I took a brief trip to Munich last year, really only in the city for about two days. I stayed on the outskirts, in an area that was fairly residential with not much to see except for two things: The BMW factory and what I especially wanted to see, Olympic Park. I was 9 years old when the 1972 Munich Olympics were held and I clearly remember watching Jim McKay describe the horror that occurred. It left quite an impression on me, realizing for the first time that terrorism existed. Even though images of the Viet Nam war were constant, this felt much different. The Olympics were about people coming together and rising above differences – even war – for something more humanistic. But, that did not happen.

Simpler things first.

Here is a picture of the BMW headquarters. A unique and interesting building. It’s located right next to Olympic Park.

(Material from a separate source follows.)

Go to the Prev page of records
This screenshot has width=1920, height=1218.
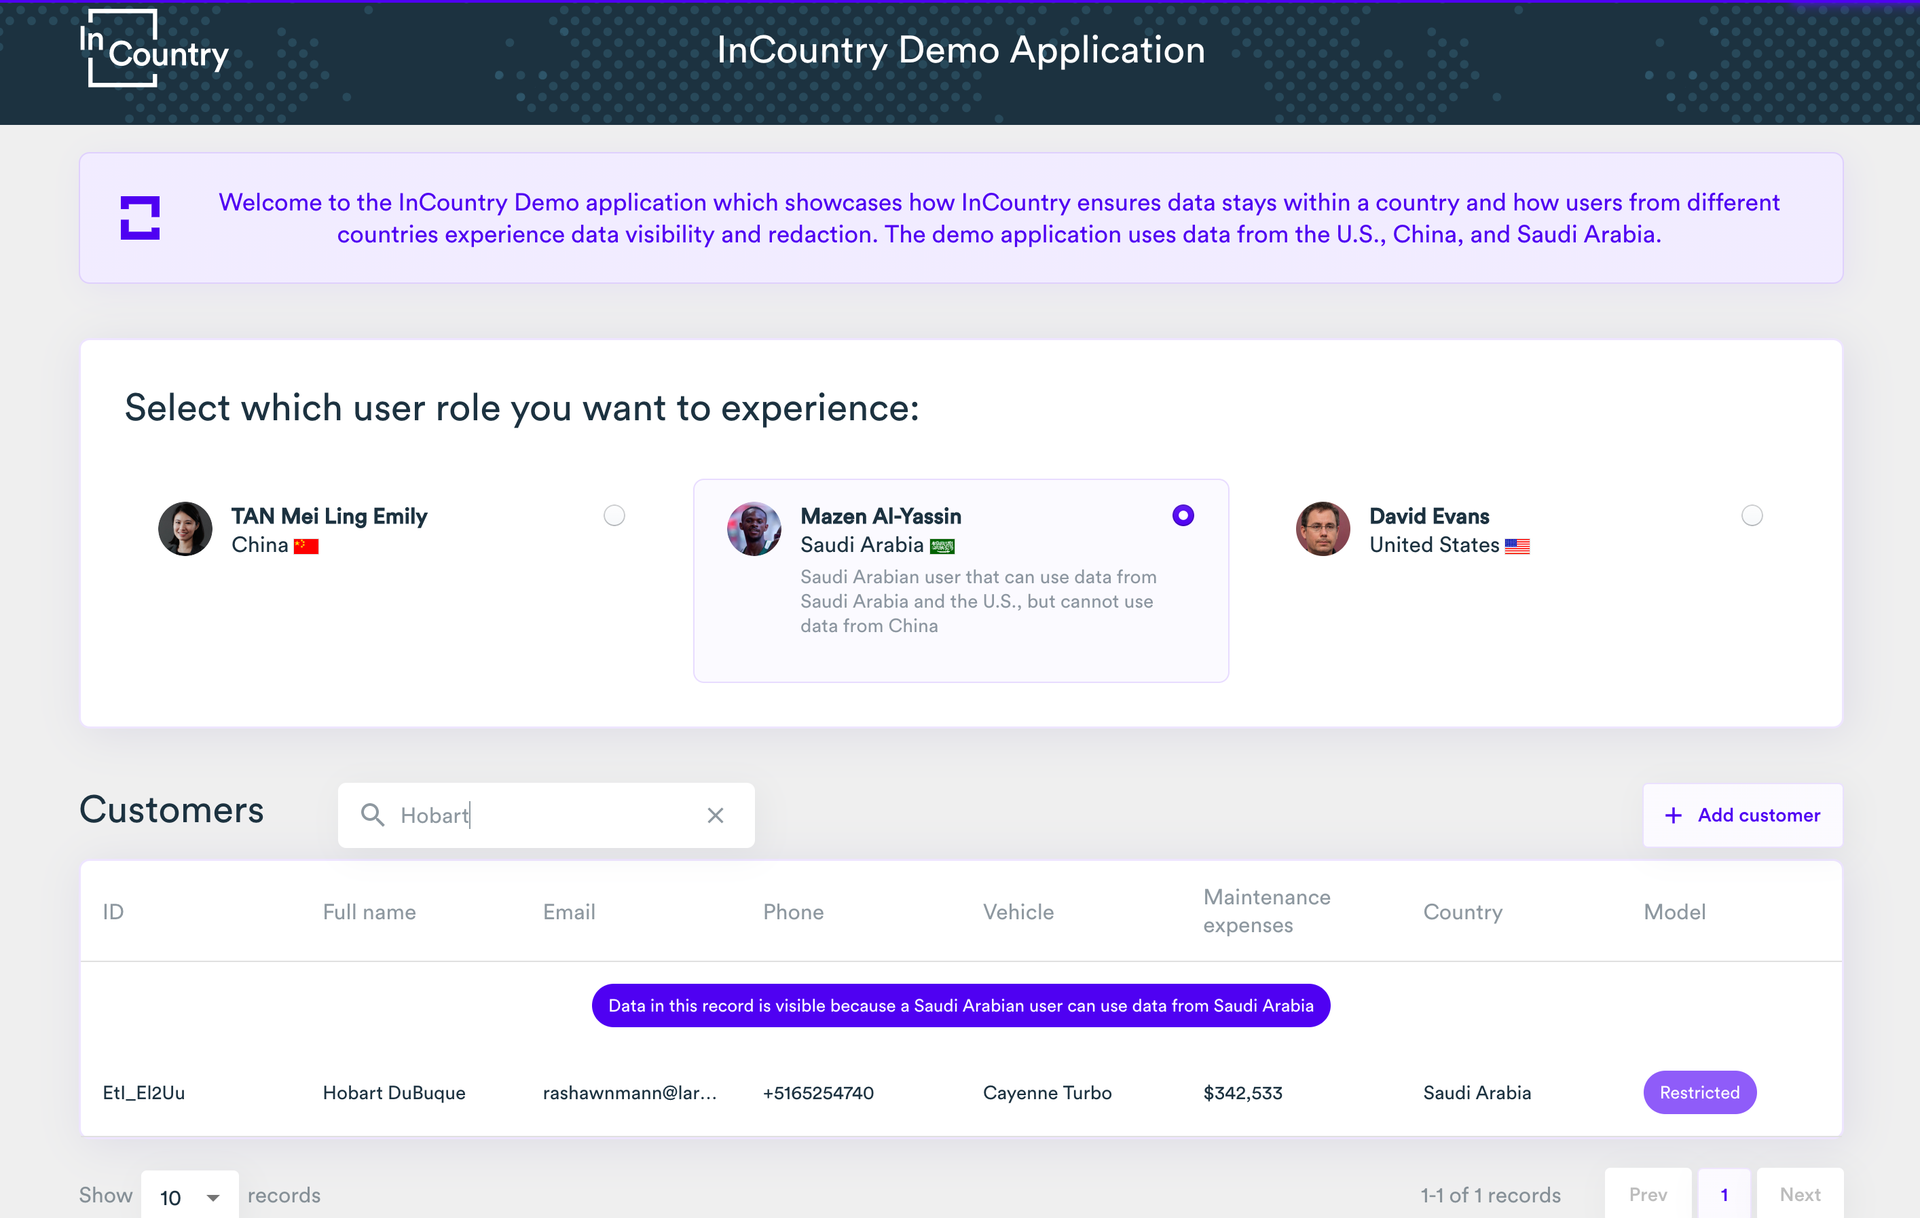click(1648, 1194)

I was searching for the location of the infamous balcony above the apartment where the terrorists held the Israelis hostage. It took some research, but I found it. It’s building 31 in the Olympic village Building 31, Olympic Village

Here is the balcony where the hostages came out:

And here is the infamous picture of the terrorist, an image that I remember all of these years:

And there are several memorials to the tragic event. Here is the one right outside of Building 31, listing the Israeli athletes and coaches that were killed:

And another near the main bridge which brings you into the Olympic Park from the Olympic Village. Sorry, can’t tell you what it says.

Recently there was a new memorial dedicated by the German government. Nice to see.

Germany opens Memorial to Israelis killed in 1972 Olympic Massacre

What a tragic event. Of course there are other significant positive events that happened during these games. The achievement that stands out to me is the Gold Medal record set by Mark Spitz. It was thrill to see the pool he swam in, below.